→ Aim of the task:
Print out every line of the listing below without alteration.

→ Records provided:
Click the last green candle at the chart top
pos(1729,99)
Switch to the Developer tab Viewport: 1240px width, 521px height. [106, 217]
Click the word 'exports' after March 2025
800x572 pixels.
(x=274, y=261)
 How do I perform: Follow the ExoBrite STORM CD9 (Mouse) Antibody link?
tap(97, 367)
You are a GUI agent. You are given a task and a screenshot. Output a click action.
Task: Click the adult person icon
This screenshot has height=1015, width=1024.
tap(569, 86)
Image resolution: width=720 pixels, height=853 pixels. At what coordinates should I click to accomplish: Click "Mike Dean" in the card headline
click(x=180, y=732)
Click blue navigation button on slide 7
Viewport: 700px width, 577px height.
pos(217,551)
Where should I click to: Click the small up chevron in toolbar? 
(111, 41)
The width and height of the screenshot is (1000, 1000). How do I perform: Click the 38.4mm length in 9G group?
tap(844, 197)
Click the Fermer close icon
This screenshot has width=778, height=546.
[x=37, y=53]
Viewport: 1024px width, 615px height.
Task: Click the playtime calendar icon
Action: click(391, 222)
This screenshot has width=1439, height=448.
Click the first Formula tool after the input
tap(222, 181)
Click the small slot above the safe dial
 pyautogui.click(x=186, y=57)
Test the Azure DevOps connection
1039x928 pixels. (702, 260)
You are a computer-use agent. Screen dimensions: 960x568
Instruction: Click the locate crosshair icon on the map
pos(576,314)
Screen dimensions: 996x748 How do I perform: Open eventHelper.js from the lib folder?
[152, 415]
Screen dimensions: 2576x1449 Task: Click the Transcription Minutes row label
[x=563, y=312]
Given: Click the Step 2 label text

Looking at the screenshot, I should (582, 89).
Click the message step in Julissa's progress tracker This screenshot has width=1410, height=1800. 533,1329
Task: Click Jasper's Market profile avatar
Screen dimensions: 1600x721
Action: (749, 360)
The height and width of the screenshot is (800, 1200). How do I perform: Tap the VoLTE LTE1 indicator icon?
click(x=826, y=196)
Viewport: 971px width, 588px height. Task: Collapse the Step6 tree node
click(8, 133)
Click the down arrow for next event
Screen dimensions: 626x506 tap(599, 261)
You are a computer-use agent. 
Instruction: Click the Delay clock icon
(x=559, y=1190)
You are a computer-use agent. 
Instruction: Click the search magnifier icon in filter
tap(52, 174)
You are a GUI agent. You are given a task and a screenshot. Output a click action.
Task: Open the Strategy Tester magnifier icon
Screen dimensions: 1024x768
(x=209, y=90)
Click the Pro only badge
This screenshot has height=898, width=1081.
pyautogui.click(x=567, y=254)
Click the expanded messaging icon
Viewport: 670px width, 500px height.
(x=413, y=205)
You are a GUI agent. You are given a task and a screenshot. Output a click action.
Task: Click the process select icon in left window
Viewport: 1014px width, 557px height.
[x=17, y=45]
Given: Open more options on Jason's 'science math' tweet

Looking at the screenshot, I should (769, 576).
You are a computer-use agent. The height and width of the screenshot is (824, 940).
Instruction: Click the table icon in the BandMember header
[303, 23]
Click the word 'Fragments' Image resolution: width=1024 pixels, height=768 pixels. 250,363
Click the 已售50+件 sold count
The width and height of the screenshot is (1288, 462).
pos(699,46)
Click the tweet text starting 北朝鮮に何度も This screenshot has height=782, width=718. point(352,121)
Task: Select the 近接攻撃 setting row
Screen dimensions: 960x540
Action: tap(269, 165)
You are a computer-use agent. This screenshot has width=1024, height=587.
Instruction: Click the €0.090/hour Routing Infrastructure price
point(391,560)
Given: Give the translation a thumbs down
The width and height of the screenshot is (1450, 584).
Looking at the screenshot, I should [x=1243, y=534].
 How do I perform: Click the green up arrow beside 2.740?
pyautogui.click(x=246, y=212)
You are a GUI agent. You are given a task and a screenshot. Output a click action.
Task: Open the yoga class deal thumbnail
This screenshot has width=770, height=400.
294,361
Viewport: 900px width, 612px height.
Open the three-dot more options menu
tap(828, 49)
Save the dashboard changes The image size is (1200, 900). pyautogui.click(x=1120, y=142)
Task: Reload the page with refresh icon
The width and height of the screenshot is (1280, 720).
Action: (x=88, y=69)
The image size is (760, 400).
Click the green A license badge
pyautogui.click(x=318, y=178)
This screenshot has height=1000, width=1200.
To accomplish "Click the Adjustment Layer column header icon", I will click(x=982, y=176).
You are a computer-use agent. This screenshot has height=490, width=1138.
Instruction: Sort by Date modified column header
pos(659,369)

→ Result below:
Click the last green candle at the chart top
pos(1729,99)
Switch to the Developer tab Viewport: 1240px width, 521px height. [106, 217]
Click the word 'exports' after March 2025
800x572 pixels.
(x=274, y=261)
 How do I perform: Follow the ExoBrite STORM CD9 (Mouse) Antibody link?
tap(97, 367)
You are a GUI agent. You are given a task and a screenshot. Output a click action.
Task: Click the adult person icon
This screenshot has height=1015, width=1024.
tap(569, 86)
Image resolution: width=720 pixels, height=853 pixels. At what coordinates should I click to accomplish: Click "Mike Dean" in the card headline
click(x=180, y=732)
Click blue navigation button on slide 7
Viewport: 700px width, 577px height.
pos(217,551)
Where should I click to: Click the small up chevron in toolbar? 
(111, 41)
The width and height of the screenshot is (1000, 1000). How do I perform: Click the 38.4mm length in 9G group?
tap(844, 197)
Click the Fermer close icon
This screenshot has width=778, height=546.
[x=37, y=53]
Viewport: 1024px width, 615px height.
Task: Click the playtime calendar icon
Action: click(391, 222)
This screenshot has width=1439, height=448.
Click the first Formula tool after the input
tap(222, 181)
Click the small slot above the safe dial
 pyautogui.click(x=186, y=57)
Test the Azure DevOps connection
1039x928 pixels. (702, 260)
You are a computer-use agent. Screen dimensions: 960x568
Instruction: Click the locate crosshair icon on the map
pos(576,314)
Screen dimensions: 996x748 How do I perform: Open eventHelper.js from the lib folder?
[152, 415]
Screen dimensions: 2576x1449 Task: Click the Transcription Minutes row label
[x=563, y=312]
Given: Click the Step 2 label text

Looking at the screenshot, I should (582, 89).
Click the message step in Julissa's progress tracker This screenshot has width=1410, height=1800. 533,1329
Task: Click Jasper's Market profile avatar
Screen dimensions: 1600x721
Action: (749, 360)
The height and width of the screenshot is (800, 1200). How do I perform: Tap the VoLTE LTE1 indicator icon?
click(x=826, y=196)
Viewport: 971px width, 588px height. Task: Collapse the Step6 tree node
click(8, 133)
Click the down arrow for next event
Screen dimensions: 626x506 tap(599, 261)
You are a computer-use agent. 
Instruction: Click the Delay clock icon
(x=559, y=1190)
You are a computer-use agent. 
Instruction: Click the search magnifier icon in filter
tap(52, 174)
You are a GUI agent. You are given a task and a screenshot. Output a click action.
Task: Open the Strategy Tester magnifier icon
Screen dimensions: 1024x768
(x=209, y=90)
Click the Pro only badge
This screenshot has height=898, width=1081.
pyautogui.click(x=567, y=254)
Click the expanded messaging icon
Viewport: 670px width, 500px height.
(x=413, y=205)
You are a GUI agent. You are given a task and a screenshot. Output a click action.
Task: Click the process select icon in left window
Viewport: 1014px width, 557px height.
[x=17, y=45]
Given: Open more options on Jason's 'science math' tweet

Looking at the screenshot, I should (769, 576).
You are a computer-use agent. The height and width of the screenshot is (824, 940).
Instruction: Click the table icon in the BandMember header
[303, 23]
Click the word 'Fragments' Image resolution: width=1024 pixels, height=768 pixels. 250,363
Click the 已售50+件 sold count
The width and height of the screenshot is (1288, 462).
pos(699,46)
Click the tweet text starting 北朝鮮に何度も This screenshot has height=782, width=718. point(352,121)
Task: Select the 近接攻撃 setting row
Screen dimensions: 960x540
Action: tap(269, 165)
You are a computer-use agent. This screenshot has width=1024, height=587.
Instruction: Click the €0.090/hour Routing Infrastructure price
point(391,560)
Given: Give the translation a thumbs down
The width and height of the screenshot is (1450, 584).
Looking at the screenshot, I should [x=1243, y=534].
 How do I perform: Click the green up arrow beside 2.740?
pyautogui.click(x=246, y=212)
You are a GUI agent. You are given a task and a screenshot. Output a click action.
Task: Open the yoga class deal thumbnail
This screenshot has width=770, height=400.
294,361
Viewport: 900px width, 612px height.
Open the three-dot more options menu
tap(828, 49)
Save the dashboard changes The image size is (1200, 900). pyautogui.click(x=1120, y=142)
Task: Reload the page with refresh icon
The width and height of the screenshot is (1280, 720).
Action: (x=88, y=69)
The image size is (760, 400).
Click the green A license badge
pyautogui.click(x=318, y=178)
This screenshot has height=1000, width=1200.
To accomplish "Click the Adjustment Layer column header icon", I will click(x=982, y=176).
You are a computer-use agent. This screenshot has height=490, width=1138.
Instruction: Sort by Date modified column header
pos(659,369)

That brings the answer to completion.